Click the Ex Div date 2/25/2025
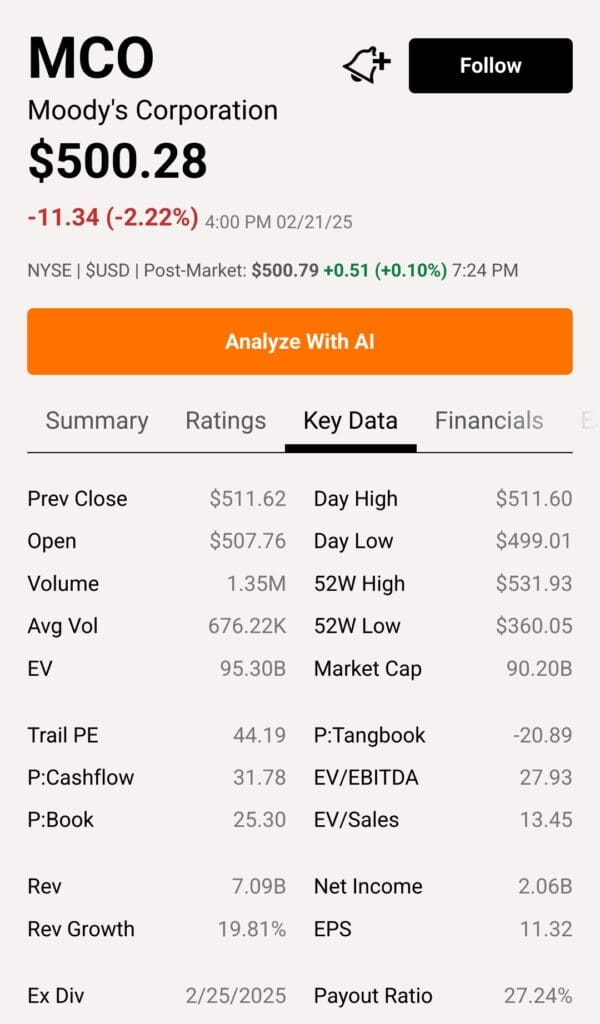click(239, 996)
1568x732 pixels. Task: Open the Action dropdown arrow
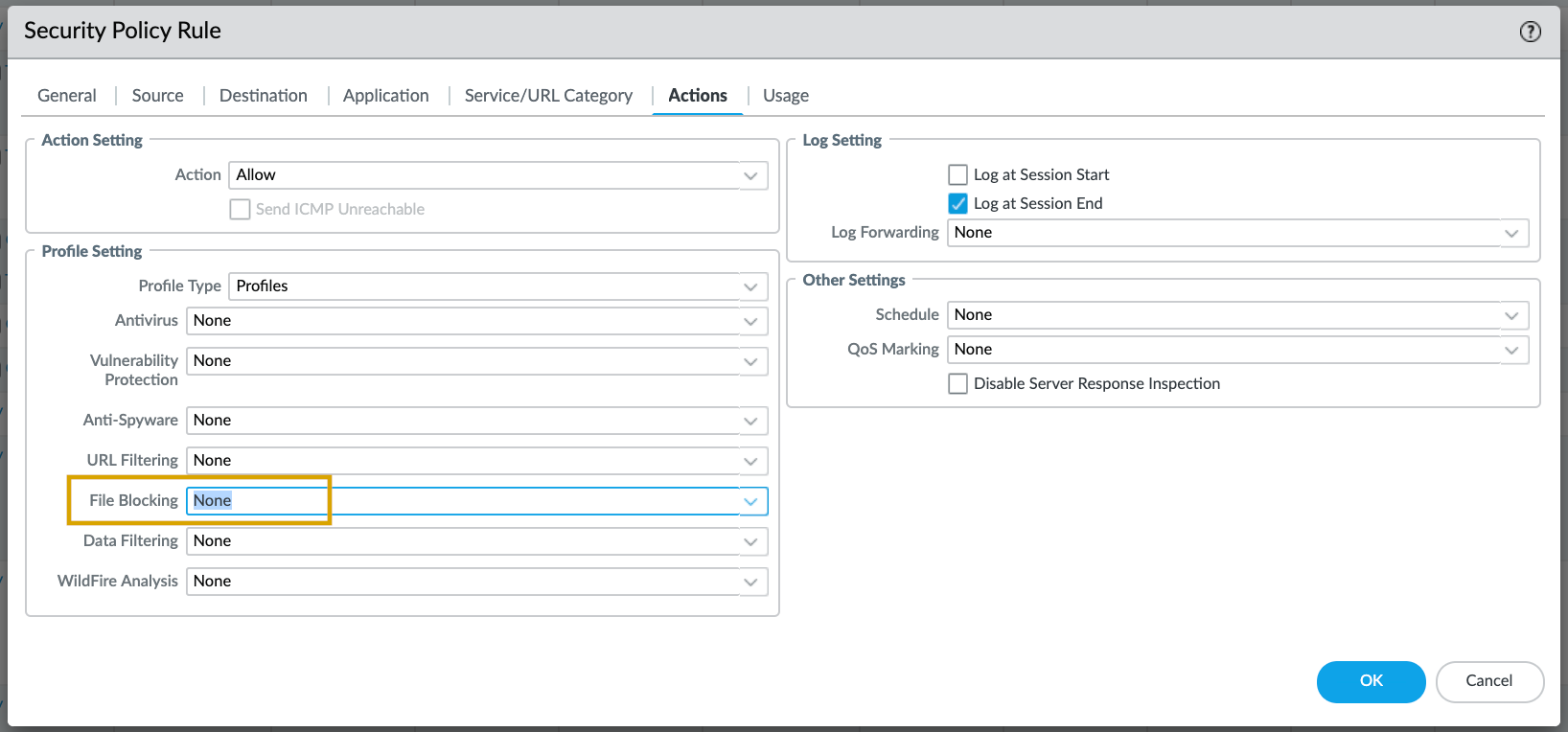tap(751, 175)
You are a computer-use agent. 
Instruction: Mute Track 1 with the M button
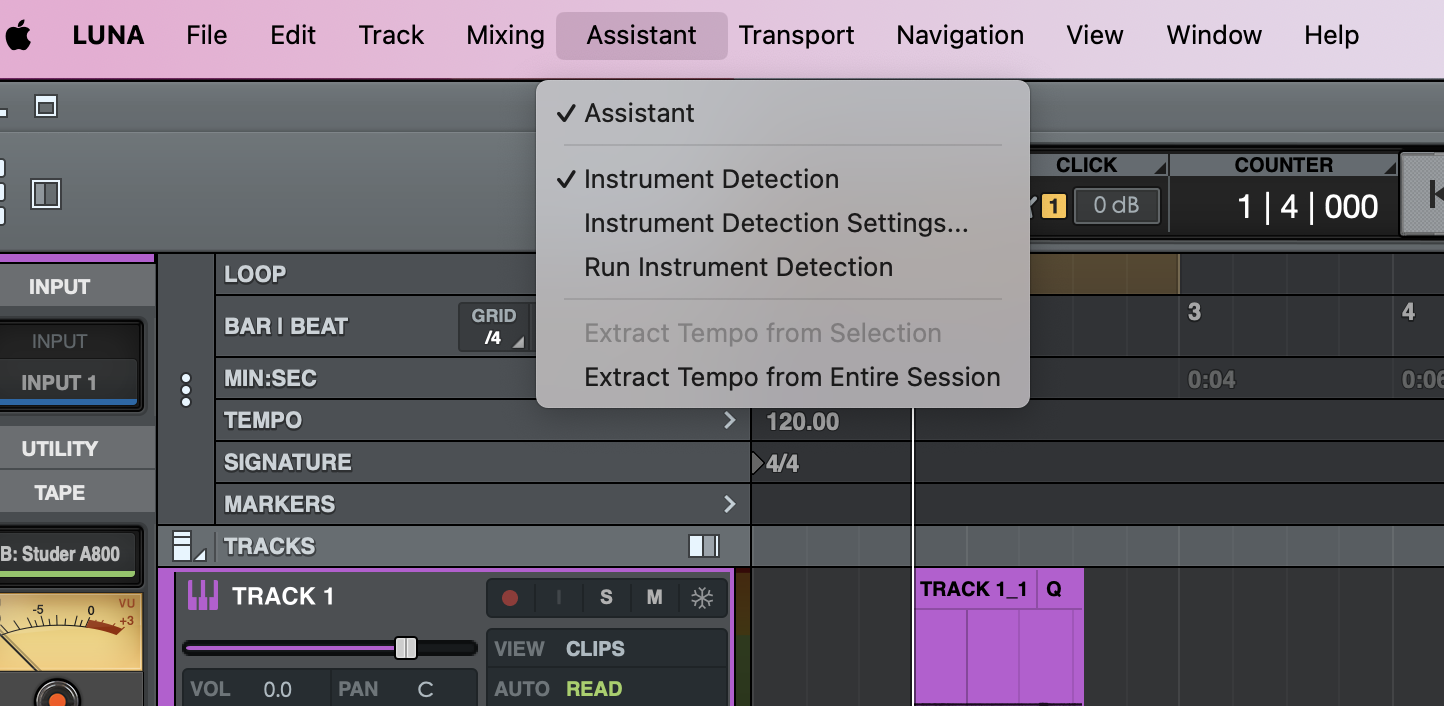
---
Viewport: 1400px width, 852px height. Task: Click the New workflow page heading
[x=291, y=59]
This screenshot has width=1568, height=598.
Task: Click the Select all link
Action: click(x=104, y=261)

__About this task__.
Look through the data above and return exactly the lines from the one that contains "You are a computer-use agent." to the one that contains "Instruction: Mute Track 1 with the M button", inclusive, with nothing else.

__Output for this exercise__.
You are a computer-use agent. 
Instruction: Mute Track 1 with the M button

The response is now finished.